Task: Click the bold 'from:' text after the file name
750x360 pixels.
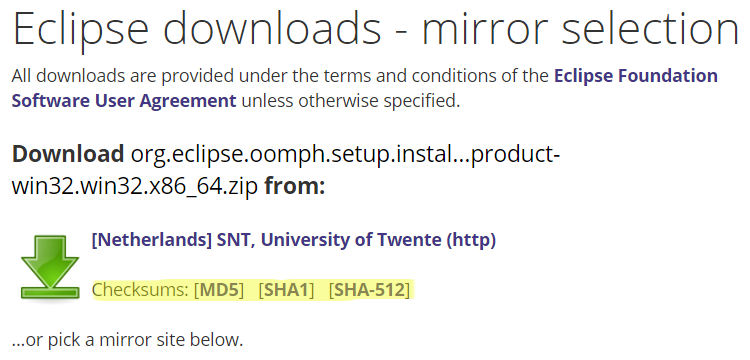Action: click(295, 186)
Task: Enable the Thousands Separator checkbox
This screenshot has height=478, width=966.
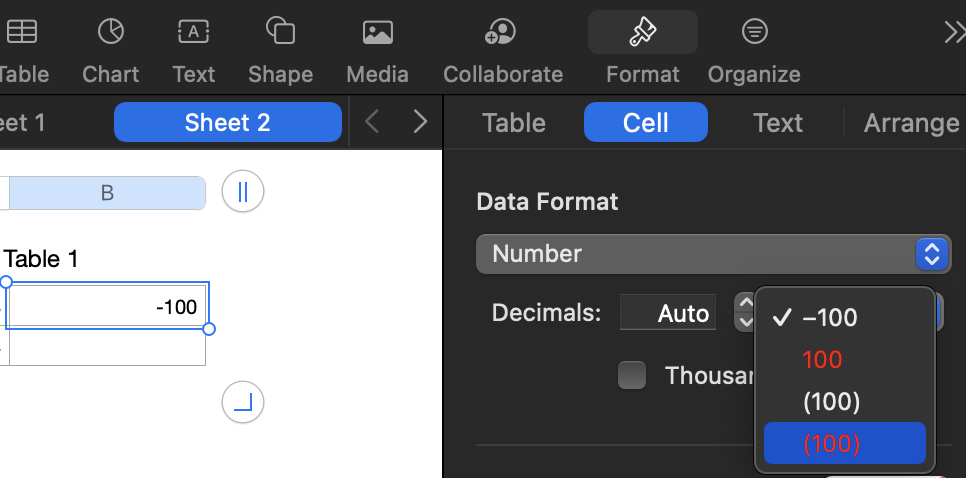Action: pos(632,375)
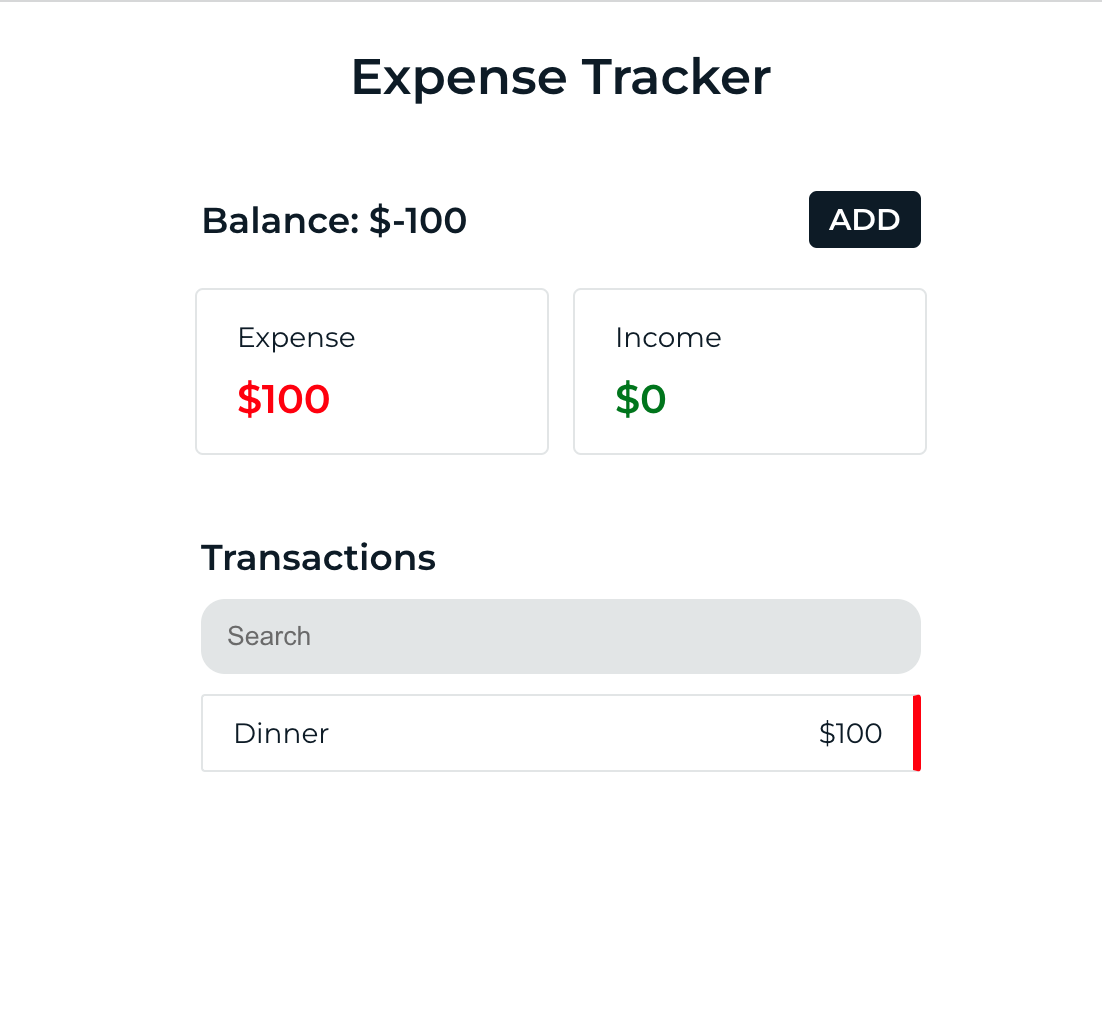This screenshot has width=1102, height=1016.
Task: Select the red $100 expense amount
Action: [x=284, y=399]
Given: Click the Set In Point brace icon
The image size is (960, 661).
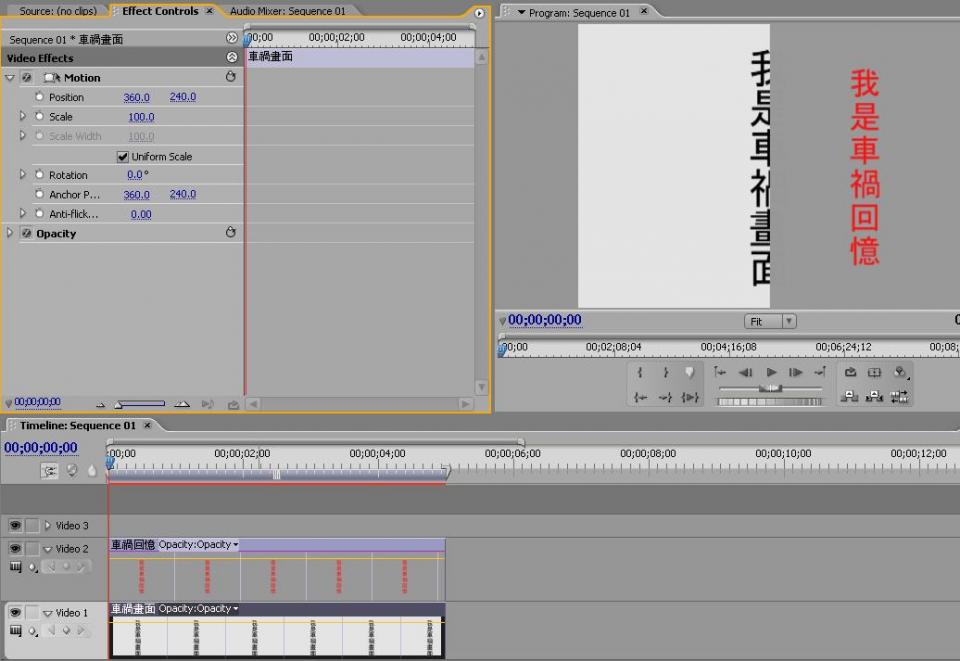Looking at the screenshot, I should click(640, 373).
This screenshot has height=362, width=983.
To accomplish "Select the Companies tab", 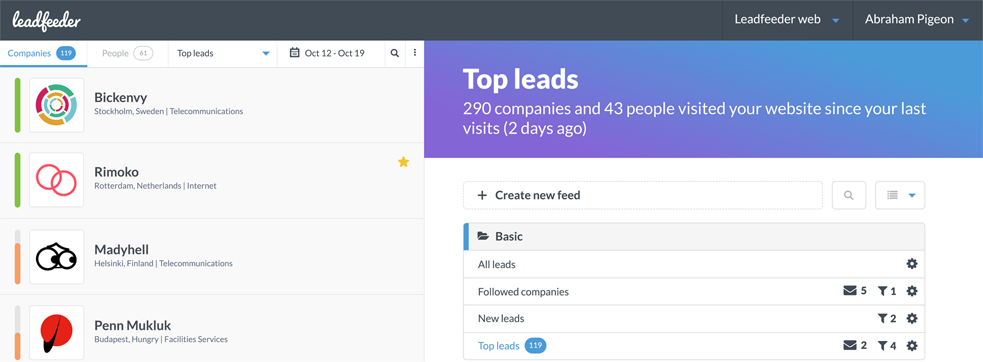I will point(41,53).
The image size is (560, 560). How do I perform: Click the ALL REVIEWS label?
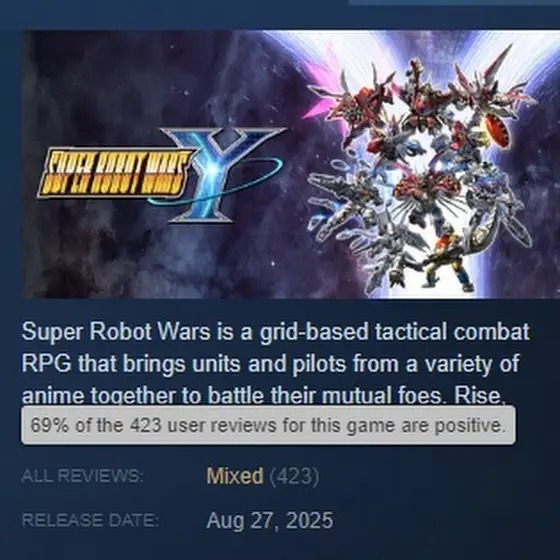[82, 476]
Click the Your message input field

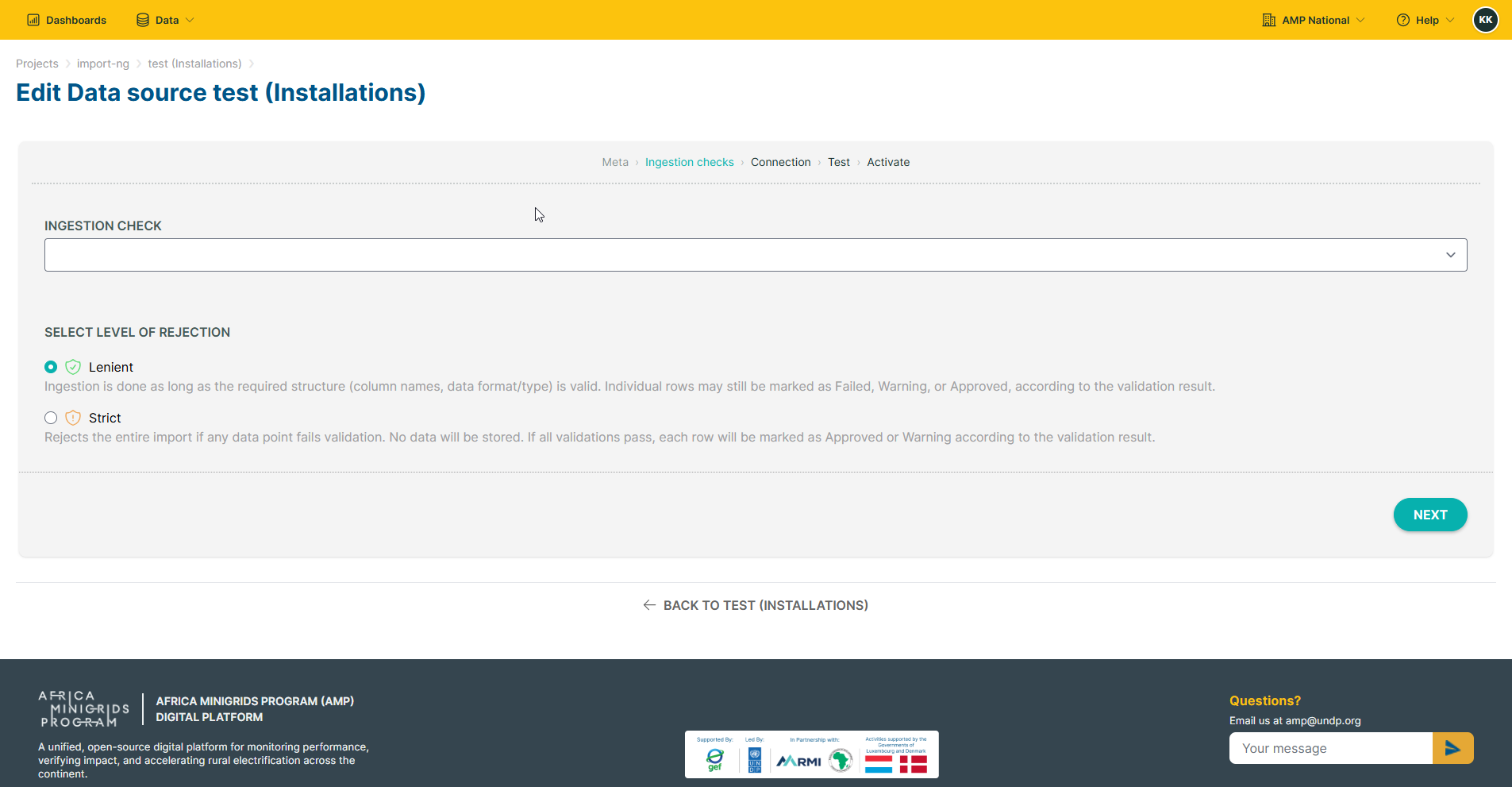(1331, 748)
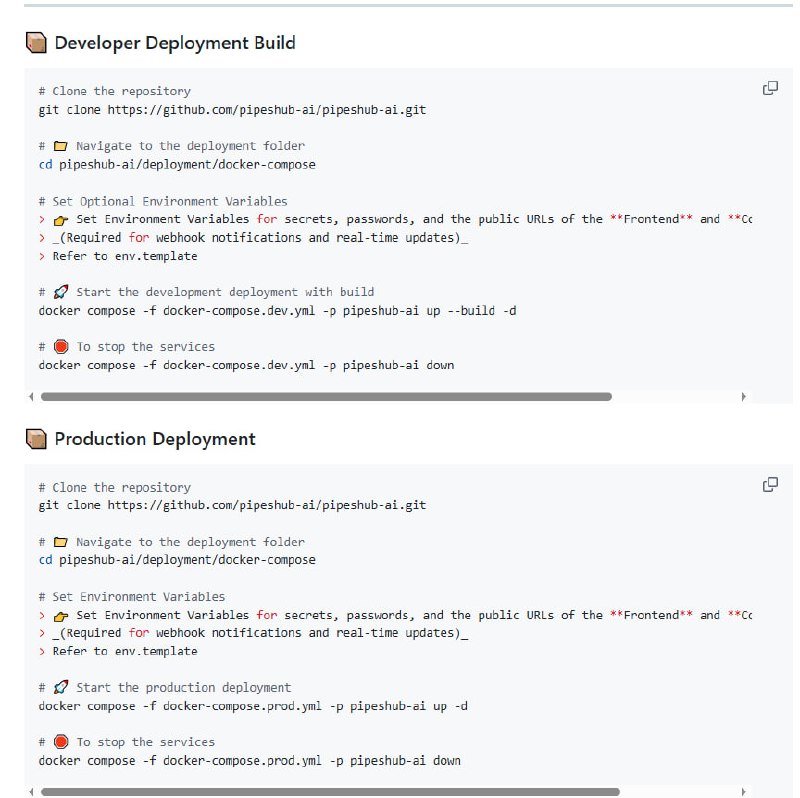Copy the Production Deployment code block
Image resolution: width=800 pixels, height=798 pixels.
(770, 484)
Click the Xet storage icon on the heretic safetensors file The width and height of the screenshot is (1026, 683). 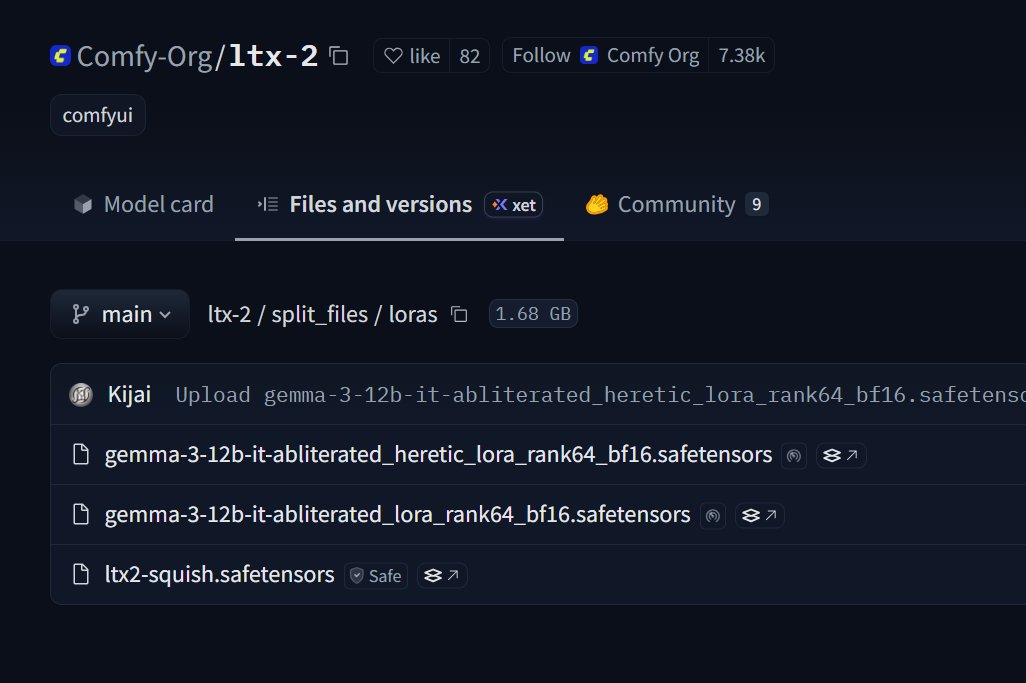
◆ ◆ ◆ ◆
* [TO BE DONE] Switch "bold" to "italic" in the material from its start through the line containing "Action: click(295, 186)", leaving every other word unchanged and omitting the pictures.

* [RESPONSE]
Task: Click the italic 'from:' text after the file name
750x360 pixels.
Action: click(295, 186)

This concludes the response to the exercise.